Unit of comp 2- professional conduct Flashcards
What do you need to do?
Comp 2.1.2
Includes all anonymised patient episodes presented at the visit. They must all have
‘vcg’ recorded.
What is the purpose of the Data Protection Act (1998)?
2.12
o This act was designed to store and protect personal data on computers + manual records
o It allows individuals to legally control information about themselves.
o This act is defined using 8 principles
The DPA (1998) is defined by 8 principles- what are they?
2.1.2
Data must be obtained
1. obtained and processed fairly, lawfully.
2. processed for specific use
3.** adequate, relevant** and not excessive.
4. accurate and up-to-date.
5. **not kept for longer **than necessary.
6. processed in line with the individual’s rights.
7. secure.
8. not transferred to other countries without adequate protection.
What is the purpose of GDPR ? (2016)
(General data protection regulations)
2.12
to prevent patients’ details from being shared, viewed or accessed by
unauthorised personnel.
How do I maintain confidentiality in practice?
2.1.2
o Inform patient how their data will be used and obtain consent.
o Never leave patient details lying around.
o Verify patient name, D.O.B and address.

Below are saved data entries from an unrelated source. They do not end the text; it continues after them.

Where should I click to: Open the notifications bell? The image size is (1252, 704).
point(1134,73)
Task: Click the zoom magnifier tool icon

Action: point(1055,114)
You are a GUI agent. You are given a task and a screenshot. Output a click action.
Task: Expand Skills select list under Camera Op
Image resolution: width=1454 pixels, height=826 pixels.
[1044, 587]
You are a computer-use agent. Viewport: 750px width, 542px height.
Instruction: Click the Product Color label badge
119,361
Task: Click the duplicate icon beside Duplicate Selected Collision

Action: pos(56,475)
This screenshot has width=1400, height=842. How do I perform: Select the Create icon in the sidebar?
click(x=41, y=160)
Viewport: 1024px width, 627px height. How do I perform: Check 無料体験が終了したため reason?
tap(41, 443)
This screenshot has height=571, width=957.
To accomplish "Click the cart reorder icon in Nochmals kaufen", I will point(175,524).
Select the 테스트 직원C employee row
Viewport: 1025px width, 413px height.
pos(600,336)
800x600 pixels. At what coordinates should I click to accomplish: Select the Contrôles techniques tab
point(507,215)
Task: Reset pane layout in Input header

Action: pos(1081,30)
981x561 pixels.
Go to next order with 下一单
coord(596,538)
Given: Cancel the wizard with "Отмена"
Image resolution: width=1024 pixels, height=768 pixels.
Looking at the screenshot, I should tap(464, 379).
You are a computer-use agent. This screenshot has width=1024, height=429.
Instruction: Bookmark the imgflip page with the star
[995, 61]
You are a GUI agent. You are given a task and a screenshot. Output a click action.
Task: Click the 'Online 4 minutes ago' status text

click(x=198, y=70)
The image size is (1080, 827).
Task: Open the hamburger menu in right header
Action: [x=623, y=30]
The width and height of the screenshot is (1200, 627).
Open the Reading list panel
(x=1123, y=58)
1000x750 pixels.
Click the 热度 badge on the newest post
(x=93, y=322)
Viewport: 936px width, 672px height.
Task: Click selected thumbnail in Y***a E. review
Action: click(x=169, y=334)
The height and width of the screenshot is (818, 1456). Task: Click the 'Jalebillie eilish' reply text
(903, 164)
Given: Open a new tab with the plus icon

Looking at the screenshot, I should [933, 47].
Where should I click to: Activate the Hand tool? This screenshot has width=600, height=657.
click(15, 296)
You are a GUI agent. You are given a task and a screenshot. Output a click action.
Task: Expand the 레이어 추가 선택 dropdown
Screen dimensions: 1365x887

o Patient can request for test records (SAR) – this is done by the specialist data protection legal team
and can take up to 30days.
o Prescription requests must be done in store.
o Patients can request for data to be erased completely – can delete patient account via consent
app but clinical and financial records cannot be deleted due to legislation.
o Duty of confidentiality is absolute but can be breached if risk of injury or death.
Individuals can put in a ‘subject access request’ (SNR). What will happen?
an optical practice must respond to
by telling the individual whether you are processing that personal data and provide them with it free
of charge
■ In specsavers this is done via the GDPR question asked when someone comes for an
appointment and also by providing them their prescription
What is the retention period for patient records?
2.1.2
■ Should be kept for minimum 10 years after sight test (Coo)
■ AOP says adult records - 12 years after finished treatment or after a patient has died
■ NHS says 10 years after treatment or death
■ Children records should be kept until 25th birthday or 26th if record made when 17 years
old
Why is the retention period so long?
2.1.2
● Claims of negligence - up to 3 years from time patient made aware of injury
● Personal injury of child - have up to 3years from turning 18years old to claim
What do you do if a patient refuses consent to use their record?
2.1.2
You should not state consent was obtained and this record must not be shown to your examiner/used for exams.
What do you do if another practice calls requesting for a copy of a patient’s prescription?
2.1.2
You should ask to speak to the patient and obtain their consent. 1. Confirm their details 2.
Write consent obtained when prescription is forwarded.
What would you do if a patient refuses to give consent to keep any record of the sight test
you were about to conduct?
2.1.2
You would let them know that legally you cannot carry out the sight test as without keeping records you cannot protect yourself or the company from any legal allegation.